El Violin is set in a nondescript Latin American country (though those who know history can find references to indigenous Mexican peasant revolts in the 1990s), where our octogenarian, one-handed protagonist Don Plutarcho Hidalgo (Angel Tavira) lives peacefully in a mountainous village with his son Genaro (Gerardo Taracena) and grandson Lucio (Mario Garibaldi). Apart from farming duties, Hidalgo and his family earns money as traveling musicians. 

The trio travel to nearby town and while the old man and his son produce beautiful music (Plutarco ties the violin’s bow to his stump), the grandson begs for coins. We could also easily guess the trip serve another purpose for the trio, at least for Plutarco’s son who uses the trips as a cover to extend his rebel activities: smuggling guns and messages to the guerrillas. When the trio is on the way to their village they hear distressing news of military raid.

Genaro gets anxious because his wife and little daughter are still in the village. Furthermore, he is robbed off the chance to smuggle out the ammunition necessary for the guerrillas to make their stand against the soldiers. The irreparable loss pushes the little grandson into melancholia, but Plutarco accompanied by a stolid expression tries his best to allay the boy’s fear and grief. The next day Plutarco buys a mule from a seedy landowner and returns to his village. He says to the troops that he wants to tend to his corn crop. Over the next few days, Plutarco befriends the Captain (Dagoberto Gama) who appreciates the one-handed violinist’s soothing tunes. The Captain even allows Plutarco to inspect his crops, which provides the violinist to smuggle few ammo in the violin case to his son (the ammo are safely buried in the fields). Of course, as one can reckon nothing good can come from such a tricky premise.


El Violin could be criticized for its all-too-neat (noble guerrillas vs savage soldiers) setting, slightly stereotypical depiction, and bit of uneven pacing in the first-half. But the central characters are beautifully written without a single note of falsity. The interplay between the elderly violinist and the music-loving yet sadistic Captain forms the crux of the narrative. Particularly interesting as well as memorable was the violinist’s resolute, dignified last stand against the virulent forces brutally uprooting their lives. 

Writer/director Vargas could have finished his film with a cathartic image of slain soldiers, but Plutarco’s simple declaration that “the music is over” makes a powerful statement on the inhumanity and injustice that’s about to follow. Vargas smartly stays away from rhetoric and lets the piercing gaze of his elderly hero to speak of the human values, shockingly absent in the film's reality.

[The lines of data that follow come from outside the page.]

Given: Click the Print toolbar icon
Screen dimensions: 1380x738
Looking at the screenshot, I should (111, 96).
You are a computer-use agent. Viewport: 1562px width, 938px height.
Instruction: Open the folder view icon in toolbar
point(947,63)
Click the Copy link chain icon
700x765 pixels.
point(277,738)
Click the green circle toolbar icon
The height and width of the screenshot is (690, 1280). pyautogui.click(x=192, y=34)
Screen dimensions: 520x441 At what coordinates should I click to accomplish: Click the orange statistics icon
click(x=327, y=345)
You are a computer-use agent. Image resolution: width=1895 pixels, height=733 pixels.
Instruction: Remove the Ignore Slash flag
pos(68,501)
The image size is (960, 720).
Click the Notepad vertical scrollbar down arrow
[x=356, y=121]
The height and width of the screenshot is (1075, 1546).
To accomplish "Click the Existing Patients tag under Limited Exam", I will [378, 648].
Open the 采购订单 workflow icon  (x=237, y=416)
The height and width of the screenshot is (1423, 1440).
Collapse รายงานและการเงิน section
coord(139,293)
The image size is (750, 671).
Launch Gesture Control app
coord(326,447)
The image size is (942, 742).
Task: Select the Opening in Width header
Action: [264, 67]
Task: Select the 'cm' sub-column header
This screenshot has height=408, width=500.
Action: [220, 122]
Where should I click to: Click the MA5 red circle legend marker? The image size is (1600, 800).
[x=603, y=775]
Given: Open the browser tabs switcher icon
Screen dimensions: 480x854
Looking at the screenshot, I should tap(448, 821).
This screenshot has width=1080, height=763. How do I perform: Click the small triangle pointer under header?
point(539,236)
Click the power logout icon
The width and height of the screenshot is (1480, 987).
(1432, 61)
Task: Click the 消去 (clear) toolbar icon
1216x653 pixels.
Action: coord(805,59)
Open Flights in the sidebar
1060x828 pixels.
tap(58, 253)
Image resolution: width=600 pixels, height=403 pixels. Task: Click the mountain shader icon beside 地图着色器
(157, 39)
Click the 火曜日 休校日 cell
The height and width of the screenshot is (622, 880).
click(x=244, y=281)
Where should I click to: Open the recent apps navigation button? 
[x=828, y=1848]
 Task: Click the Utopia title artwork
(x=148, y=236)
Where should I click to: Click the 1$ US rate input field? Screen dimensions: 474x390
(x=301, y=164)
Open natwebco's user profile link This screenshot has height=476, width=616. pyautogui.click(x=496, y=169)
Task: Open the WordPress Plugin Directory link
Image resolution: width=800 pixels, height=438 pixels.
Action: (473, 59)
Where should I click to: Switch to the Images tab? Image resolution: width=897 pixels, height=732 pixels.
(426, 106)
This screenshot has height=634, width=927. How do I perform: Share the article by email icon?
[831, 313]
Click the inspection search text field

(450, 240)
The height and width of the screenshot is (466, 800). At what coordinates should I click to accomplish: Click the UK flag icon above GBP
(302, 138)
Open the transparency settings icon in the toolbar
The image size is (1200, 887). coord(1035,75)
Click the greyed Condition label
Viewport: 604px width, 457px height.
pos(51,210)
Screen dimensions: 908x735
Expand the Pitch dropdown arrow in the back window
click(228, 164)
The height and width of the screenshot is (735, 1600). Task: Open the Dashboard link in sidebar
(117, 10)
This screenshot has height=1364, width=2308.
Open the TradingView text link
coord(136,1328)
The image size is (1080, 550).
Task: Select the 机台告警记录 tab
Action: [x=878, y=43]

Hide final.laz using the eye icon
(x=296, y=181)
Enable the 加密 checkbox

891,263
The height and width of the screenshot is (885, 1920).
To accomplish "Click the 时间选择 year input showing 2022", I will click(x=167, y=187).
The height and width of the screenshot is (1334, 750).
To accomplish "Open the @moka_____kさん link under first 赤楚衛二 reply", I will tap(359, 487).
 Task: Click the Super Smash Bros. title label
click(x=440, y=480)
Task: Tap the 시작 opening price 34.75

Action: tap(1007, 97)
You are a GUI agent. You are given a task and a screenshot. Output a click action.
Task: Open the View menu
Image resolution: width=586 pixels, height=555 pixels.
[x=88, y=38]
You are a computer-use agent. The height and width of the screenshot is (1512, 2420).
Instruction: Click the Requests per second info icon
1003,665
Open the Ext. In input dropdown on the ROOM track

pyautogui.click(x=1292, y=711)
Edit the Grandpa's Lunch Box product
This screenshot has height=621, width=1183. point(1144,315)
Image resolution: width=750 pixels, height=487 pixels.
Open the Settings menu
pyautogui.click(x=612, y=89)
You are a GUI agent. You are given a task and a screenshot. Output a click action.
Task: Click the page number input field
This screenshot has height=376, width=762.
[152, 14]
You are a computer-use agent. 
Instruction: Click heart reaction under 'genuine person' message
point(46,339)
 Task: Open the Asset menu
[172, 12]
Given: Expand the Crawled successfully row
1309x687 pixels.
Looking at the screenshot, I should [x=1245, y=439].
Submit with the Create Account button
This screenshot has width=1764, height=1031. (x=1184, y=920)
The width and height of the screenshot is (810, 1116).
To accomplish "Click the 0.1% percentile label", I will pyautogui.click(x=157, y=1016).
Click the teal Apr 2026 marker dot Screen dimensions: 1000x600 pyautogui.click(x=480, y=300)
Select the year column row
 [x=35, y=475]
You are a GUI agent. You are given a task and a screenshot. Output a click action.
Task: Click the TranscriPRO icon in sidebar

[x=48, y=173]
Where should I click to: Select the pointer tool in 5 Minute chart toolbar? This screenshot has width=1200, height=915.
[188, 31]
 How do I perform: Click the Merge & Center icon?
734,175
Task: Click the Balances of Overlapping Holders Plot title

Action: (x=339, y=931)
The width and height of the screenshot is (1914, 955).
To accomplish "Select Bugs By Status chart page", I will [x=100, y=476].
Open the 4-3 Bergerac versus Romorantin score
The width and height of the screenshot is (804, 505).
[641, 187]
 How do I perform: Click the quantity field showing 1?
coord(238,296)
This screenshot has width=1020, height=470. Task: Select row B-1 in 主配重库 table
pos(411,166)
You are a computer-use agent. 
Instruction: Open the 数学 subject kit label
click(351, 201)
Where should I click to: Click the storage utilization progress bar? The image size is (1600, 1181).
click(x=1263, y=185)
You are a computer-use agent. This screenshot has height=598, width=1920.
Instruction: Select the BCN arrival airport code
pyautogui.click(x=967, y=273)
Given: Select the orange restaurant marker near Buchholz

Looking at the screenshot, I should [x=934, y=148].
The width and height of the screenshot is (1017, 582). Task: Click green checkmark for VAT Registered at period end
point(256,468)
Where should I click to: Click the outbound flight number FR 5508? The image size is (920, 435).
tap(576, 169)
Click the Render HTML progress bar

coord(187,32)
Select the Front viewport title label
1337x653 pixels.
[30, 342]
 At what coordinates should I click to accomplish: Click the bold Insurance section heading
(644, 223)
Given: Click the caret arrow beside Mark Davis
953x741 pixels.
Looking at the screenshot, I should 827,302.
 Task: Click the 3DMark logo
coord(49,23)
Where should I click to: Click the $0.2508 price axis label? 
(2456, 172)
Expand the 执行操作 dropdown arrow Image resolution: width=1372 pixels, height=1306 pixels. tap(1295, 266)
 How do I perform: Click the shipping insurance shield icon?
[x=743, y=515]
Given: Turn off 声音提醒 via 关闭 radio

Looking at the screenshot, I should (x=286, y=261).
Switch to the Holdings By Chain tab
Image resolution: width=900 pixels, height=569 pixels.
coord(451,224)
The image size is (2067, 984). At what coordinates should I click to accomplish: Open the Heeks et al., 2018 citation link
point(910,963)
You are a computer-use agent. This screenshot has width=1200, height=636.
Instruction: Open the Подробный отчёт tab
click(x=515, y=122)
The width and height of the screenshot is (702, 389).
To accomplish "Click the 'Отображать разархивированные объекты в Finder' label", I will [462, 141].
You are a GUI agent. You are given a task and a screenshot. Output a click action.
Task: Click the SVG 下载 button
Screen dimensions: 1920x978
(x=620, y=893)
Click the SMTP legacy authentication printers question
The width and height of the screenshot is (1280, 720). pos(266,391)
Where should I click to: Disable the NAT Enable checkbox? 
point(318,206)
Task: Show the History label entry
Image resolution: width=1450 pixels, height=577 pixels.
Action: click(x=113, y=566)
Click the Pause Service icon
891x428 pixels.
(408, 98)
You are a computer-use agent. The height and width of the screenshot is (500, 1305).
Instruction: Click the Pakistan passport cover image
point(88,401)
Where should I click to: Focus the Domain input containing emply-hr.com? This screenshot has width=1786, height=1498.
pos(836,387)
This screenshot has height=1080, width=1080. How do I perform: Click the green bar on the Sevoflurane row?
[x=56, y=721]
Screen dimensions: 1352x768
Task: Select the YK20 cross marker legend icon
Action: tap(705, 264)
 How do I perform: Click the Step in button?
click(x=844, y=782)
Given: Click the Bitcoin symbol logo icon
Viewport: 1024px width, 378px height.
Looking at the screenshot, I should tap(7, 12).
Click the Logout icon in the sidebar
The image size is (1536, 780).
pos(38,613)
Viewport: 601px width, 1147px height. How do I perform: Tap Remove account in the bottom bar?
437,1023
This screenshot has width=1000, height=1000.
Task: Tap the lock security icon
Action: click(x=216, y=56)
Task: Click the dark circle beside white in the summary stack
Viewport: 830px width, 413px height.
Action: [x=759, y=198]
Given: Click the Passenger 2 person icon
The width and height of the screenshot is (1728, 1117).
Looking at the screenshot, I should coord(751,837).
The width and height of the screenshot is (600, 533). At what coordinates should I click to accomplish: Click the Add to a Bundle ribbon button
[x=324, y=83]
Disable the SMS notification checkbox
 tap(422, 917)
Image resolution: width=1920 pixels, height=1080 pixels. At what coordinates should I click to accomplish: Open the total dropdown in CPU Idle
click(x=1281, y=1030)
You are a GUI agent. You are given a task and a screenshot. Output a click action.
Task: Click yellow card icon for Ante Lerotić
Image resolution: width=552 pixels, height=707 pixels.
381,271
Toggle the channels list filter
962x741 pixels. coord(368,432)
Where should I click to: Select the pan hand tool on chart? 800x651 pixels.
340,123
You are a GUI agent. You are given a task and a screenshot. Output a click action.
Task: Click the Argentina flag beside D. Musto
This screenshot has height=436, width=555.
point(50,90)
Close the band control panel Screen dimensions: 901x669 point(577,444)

El Violin is neither a thriller nor a profound character study. It’s a stunning atmospheric tale that understandably overwhelms us with eye-catching black-and-white images, conjured by cinematographers Martin Boege & Oscar Hijuelos. For a work of debut film-maker, the film contains quite a few virtuoso visual moments, including the long tracking shot when Plutarco tells his grandson the story of gods and humans. 


And it is to Vargas credit that the symbolic representation of the musical instrument and music – its recuperative power – never comes off as heavy-handed. Eventually the narrative’s high-point is Angel Tavira’s unforgettable screen presence as the grizzled Don Plutarco. Born in Guerrero, Mexico, to a family of musicians, Mr. Angel has played music throughout his life despite losing a hand in an accident at the age of 13. He passed away on June 2008, and Don Plutarco was his first and last movie role. 

Overall, El Violin (98 minutes) explores the nature of music, familial bond, tradition, and state-sponsored terrorism through bewitching aesthetics and a charismatic protagonist.